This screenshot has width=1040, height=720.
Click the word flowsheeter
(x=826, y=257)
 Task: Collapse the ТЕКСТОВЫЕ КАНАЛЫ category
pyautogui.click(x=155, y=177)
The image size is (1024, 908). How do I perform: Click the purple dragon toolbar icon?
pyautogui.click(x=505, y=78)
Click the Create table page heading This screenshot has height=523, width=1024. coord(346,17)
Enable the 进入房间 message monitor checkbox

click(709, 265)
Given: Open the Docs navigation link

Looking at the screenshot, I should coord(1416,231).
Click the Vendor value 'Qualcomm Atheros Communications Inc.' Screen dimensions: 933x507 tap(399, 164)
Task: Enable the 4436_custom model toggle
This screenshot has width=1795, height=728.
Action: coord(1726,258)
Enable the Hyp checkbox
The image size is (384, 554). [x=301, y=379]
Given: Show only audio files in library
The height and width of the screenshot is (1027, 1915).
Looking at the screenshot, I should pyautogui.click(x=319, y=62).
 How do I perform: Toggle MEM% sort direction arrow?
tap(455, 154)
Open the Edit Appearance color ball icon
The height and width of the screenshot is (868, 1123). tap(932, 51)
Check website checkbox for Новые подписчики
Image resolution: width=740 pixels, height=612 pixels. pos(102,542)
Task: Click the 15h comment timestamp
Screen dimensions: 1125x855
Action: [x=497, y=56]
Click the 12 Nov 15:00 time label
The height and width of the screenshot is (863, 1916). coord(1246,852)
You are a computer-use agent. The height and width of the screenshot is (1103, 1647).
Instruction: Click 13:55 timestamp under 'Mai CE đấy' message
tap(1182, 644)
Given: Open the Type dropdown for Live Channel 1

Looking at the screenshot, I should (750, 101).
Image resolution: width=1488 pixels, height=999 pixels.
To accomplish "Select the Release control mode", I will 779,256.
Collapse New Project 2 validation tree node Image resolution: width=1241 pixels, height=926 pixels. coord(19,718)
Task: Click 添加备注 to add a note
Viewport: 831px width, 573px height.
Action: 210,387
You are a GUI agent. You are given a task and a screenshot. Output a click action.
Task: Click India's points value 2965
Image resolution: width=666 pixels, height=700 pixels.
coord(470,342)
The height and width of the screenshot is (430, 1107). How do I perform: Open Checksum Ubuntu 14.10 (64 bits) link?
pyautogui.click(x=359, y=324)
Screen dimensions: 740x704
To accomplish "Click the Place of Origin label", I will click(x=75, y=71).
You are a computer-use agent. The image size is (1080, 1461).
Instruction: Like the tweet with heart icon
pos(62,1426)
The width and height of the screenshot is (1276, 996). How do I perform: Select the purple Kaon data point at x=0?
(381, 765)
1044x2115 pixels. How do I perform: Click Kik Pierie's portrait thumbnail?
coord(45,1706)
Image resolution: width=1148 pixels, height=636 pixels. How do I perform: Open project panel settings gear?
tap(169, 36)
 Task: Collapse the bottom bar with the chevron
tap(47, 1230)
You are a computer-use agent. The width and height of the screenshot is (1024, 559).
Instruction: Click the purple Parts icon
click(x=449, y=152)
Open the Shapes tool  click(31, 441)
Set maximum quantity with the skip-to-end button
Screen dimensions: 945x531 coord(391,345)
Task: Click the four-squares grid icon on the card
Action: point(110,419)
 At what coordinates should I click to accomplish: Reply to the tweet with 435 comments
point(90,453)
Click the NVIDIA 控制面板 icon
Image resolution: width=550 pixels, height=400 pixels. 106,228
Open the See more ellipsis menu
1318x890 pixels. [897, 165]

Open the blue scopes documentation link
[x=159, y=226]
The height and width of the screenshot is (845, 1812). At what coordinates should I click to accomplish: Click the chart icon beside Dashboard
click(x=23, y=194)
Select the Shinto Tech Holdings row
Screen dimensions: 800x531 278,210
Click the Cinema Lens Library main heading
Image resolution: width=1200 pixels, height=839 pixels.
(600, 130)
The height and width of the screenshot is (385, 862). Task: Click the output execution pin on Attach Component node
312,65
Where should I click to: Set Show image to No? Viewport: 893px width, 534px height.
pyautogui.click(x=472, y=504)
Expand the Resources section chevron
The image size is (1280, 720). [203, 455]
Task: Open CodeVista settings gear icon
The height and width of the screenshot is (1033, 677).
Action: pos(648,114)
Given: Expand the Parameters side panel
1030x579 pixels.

——

Go through the records and set each one down again, unchanged.

This screenshot has width=1040, height=720.
Click the word flowsheeter
(x=826, y=257)
 Task: Collapse the ТЕКСТОВЫЕ КАНАЛЫ category
pyautogui.click(x=155, y=177)
The image size is (1024, 908). How do I perform: Click the purple dragon toolbar icon?
pyautogui.click(x=505, y=78)
Click the Create table page heading This screenshot has height=523, width=1024. coord(346,17)
Enable the 进入房间 message monitor checkbox

click(709, 265)
Given: Open the Docs navigation link

Looking at the screenshot, I should coord(1416,231).
Click the Vendor value 'Qualcomm Atheros Communications Inc.' Screen dimensions: 933x507 tap(399, 164)
Task: Enable the 4436_custom model toggle
This screenshot has width=1795, height=728.
Action: coord(1726,258)
Enable the Hyp checkbox
The image size is (384, 554). [x=301, y=379]
Given: Show only audio files in library
The height and width of the screenshot is (1027, 1915).
Looking at the screenshot, I should pyautogui.click(x=319, y=62).
 How do I perform: Toggle MEM% sort direction arrow?
tap(455, 154)
Open the Edit Appearance color ball icon
The height and width of the screenshot is (868, 1123). tap(932, 51)
Check website checkbox for Новые подписчики
Image resolution: width=740 pixels, height=612 pixels. pos(102,542)
Task: Click the 15h comment timestamp
Screen dimensions: 1125x855
Action: [x=497, y=56]
Click the 12 Nov 15:00 time label
The height and width of the screenshot is (863, 1916). coord(1246,852)
You are a computer-use agent. The height and width of the screenshot is (1103, 1647).
Instruction: Click 13:55 timestamp under 'Mai CE đấy' message
tap(1182, 644)
Given: Open the Type dropdown for Live Channel 1

Looking at the screenshot, I should (750, 101).
Image resolution: width=1488 pixels, height=999 pixels.
To accomplish "Select the Release control mode", I will 779,256.
Collapse New Project 2 validation tree node Image resolution: width=1241 pixels, height=926 pixels. coord(19,718)
Task: Click 添加备注 to add a note
Viewport: 831px width, 573px height.
Action: 210,387
You are a GUI agent. You are given a task and a screenshot. Output a click action.
Task: Click India's points value 2965
Image resolution: width=666 pixels, height=700 pixels.
coord(470,342)
The height and width of the screenshot is (430, 1107). How do I perform: Open Checksum Ubuntu 14.10 (64 bits) link?
pyautogui.click(x=359, y=324)
Screen dimensions: 740x704
To accomplish "Click the Place of Origin label", I will click(x=75, y=71).
You are a computer-use agent. The image size is (1080, 1461).
Instruction: Like the tweet with heart icon
pos(62,1426)
The width and height of the screenshot is (1276, 996). How do I perform: Select the purple Kaon data point at x=0?
(381, 765)
1044x2115 pixels. How do I perform: Click Kik Pierie's portrait thumbnail?
coord(45,1706)
Image resolution: width=1148 pixels, height=636 pixels. How do I perform: Open project panel settings gear?
tap(169, 36)
 Task: Collapse the bottom bar with the chevron
tap(47, 1230)
You are a computer-use agent. The width and height of the screenshot is (1024, 559).
Instruction: Click the purple Parts icon
click(x=449, y=152)
Open the Shapes tool  click(31, 441)
Set maximum quantity with the skip-to-end button
Screen dimensions: 945x531 coord(391,345)
Task: Click the four-squares grid icon on the card
Action: point(110,419)
 At what coordinates should I click to accomplish: Reply to the tweet with 435 comments
point(90,453)
Click the NVIDIA 控制面板 icon
Image resolution: width=550 pixels, height=400 pixels. 106,228
Open the See more ellipsis menu
1318x890 pixels. [897, 165]

Open the blue scopes documentation link
[x=159, y=226]
The height and width of the screenshot is (845, 1812). At what coordinates should I click to accomplish: Click the chart icon beside Dashboard
click(x=23, y=194)
Select the Shinto Tech Holdings row
Screen dimensions: 800x531 278,210
Click the Cinema Lens Library main heading
Image resolution: width=1200 pixels, height=839 pixels.
(600, 130)
The height and width of the screenshot is (385, 862). Task: Click the output execution pin on Attach Component node
312,65
Where should I click to: Set Show image to No? Viewport: 893px width, 534px height.
pyautogui.click(x=472, y=504)
Expand the Resources section chevron
The image size is (1280, 720). [203, 455]
Task: Open CodeVista settings gear icon
The height and width of the screenshot is (1033, 677).
Action: pos(648,114)
Given: Expand the Parameters side panel
1030x579 pixels.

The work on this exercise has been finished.